Est présumée d'origine professionnelle toute maladie désignée dans un tableau de maladies professionnelles et contractée dans les conditions mentionnées à ce tableau.
Si une ou plusieurs conditions tenant au délai de prise en charge, à la durée d'exposition ou à la liste limitative des travaux ne sont pas remplies, la maladie telle qu'elle est désignée dans un tableau de maladies professionnelles peut être reconnue d'origine professionnelle lorsqu'il est établi qu'elle est directement causée par le travail habituel de la victime.
Peut être également reconnue d'origine professionnelle une maladie caractérisée non désignée dans un tableau de maladies professionnelles lorsqu'il est établi qu'elle est essentiellement et directement causée par le travail habituel de la victime et qu'elle entraîne le décès de celle-ci ou une incapacité permanente
d'un taux évalué dans les conditions mentionnées à l'article L434-2 et au moins égal à un pourcentage déterminé.
Dans les cas mentionnés aux deux alinéas précédents, la caisse primaire reconnaît l'origine professionnelle de la maladie après avis motivé d'un comité régional de reconnaissance des maladies professionnelles. La composition, le fonctionnement et le ressort territorial de ce comité ainsi que les éléments du dossier au vu duquel il rend son avis sont fixés par décret. L'avis du comité s'impose à la caisse dans les mêmes conditions que celles fixées à l'article L315-1.
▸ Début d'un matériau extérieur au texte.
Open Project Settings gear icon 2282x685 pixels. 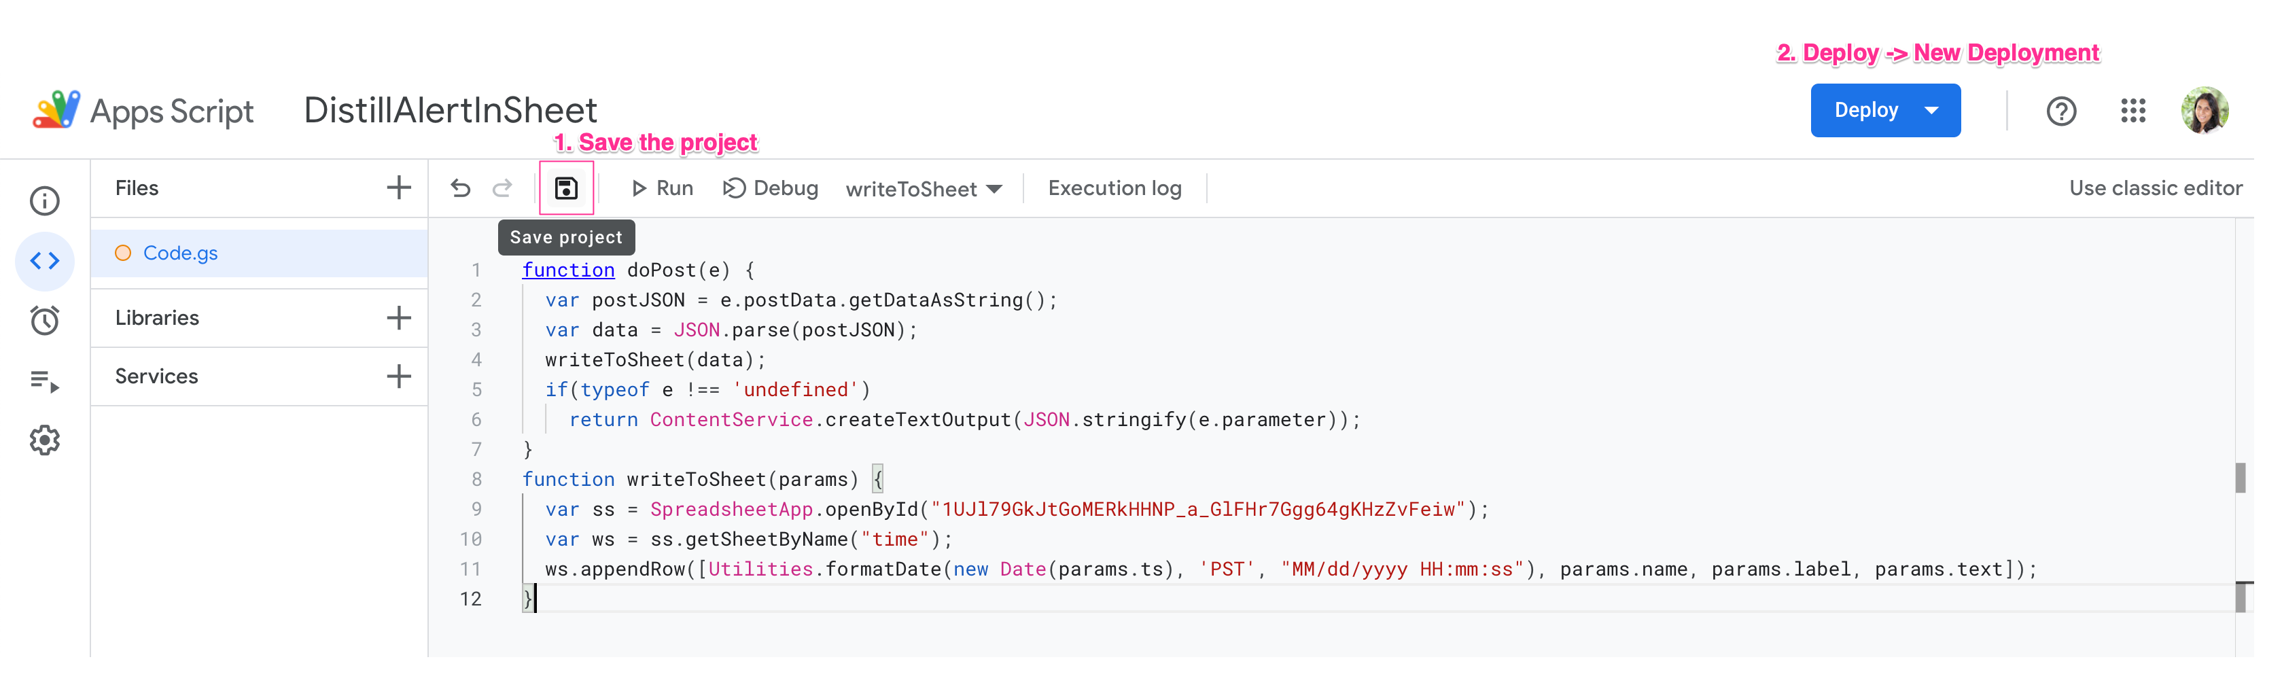click(x=44, y=440)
Les pathologies psychiques peuvent être reconnues comme maladies d'origine professionnelle, dans les conditions prévues aux septième et avant-dernier alinéas du présent article. Les modalités spécifiques de traitement de ces dossiers sont fixées par voie réglementaire. »
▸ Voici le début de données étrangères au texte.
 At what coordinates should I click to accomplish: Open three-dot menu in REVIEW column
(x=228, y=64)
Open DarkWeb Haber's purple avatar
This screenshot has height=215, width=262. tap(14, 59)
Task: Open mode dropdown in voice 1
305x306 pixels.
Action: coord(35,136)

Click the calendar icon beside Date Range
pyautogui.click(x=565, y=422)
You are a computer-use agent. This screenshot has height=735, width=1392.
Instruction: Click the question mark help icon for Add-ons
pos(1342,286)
L'article R. 461-8 du code de la sécurité sociale précise que le taux d'incapacité mentionné au 4e aliéna de l'article L. 461-1 du code de la sécurité sociale est fixé à 25 %.
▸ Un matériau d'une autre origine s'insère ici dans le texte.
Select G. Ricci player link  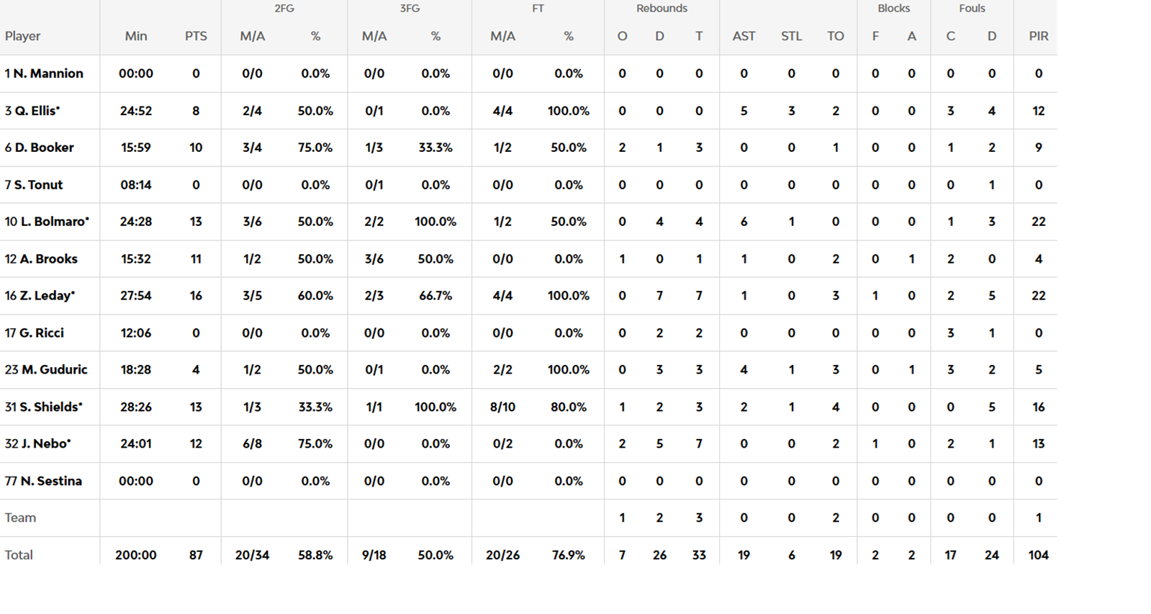tap(41, 333)
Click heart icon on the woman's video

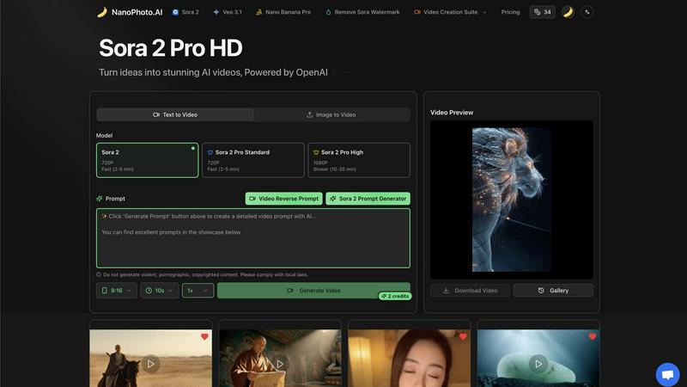click(463, 336)
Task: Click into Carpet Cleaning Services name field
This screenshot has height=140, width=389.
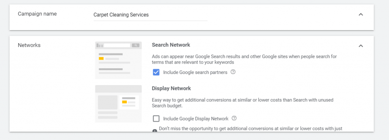Action: [150, 15]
Ce taux prévisible ainsi évalué par le service médical de la caisse permet donc à cette dernière, dans le cadre de l'instruction de son dossier, de saisir ou non un CRRMP qui devra alors déterminer s'il existe un lien direct et essentiel entre la maladie déclarée et le travail de l'assuré.
L'article D. 461-29 du code de la sécurité sociale, dans sa version applicable depuis le 1er décembre 2019, dispose que le dossier examiné par le comité régional comprend les éléments mentionnés à l'article R. 441-14 auxquels s'ajoutent :
1° Les éléments d'investigation éventuellement recueillis par la caisse après la saisine du comité en application de l'article R. 461-10 ;
2° Les observations et éléments éventuellement produits par la victime ou ses représentants et l'employeur en application de l'article R. 461-10 ;
3° Un avis motivé du médecin du travail de la ou des entreprises où la victime a été employée portant notamment sur la maladie et la réalité de l'exposition de celle-ci à un risque professionnel présent dans cette ou ces entreprises éventuellement demandé par la caisse en application du II de l'article R. 461-9 et qui lui est alors fourni dans un délai d'un mois ;
4° Un rapport circonstancié du ou des employeurs de la victime décrivant notamment chaque poste de travail détenu par celle-ci depuis son entrée dans l'entreprise et permettant d'apprécier les conditions d'exposition de la victime à un risque professionnel éventuellement demandé par la caisse en application du II de l'article R. 461-9 et qui lui est alors fourni dans un délai d'un mois ;
5° Le rapport établi par les services du contrôle médical de la caisse primaire d'assurance maladie indiquant, le cas échéant, le taux d'incapacité permanente de la victime.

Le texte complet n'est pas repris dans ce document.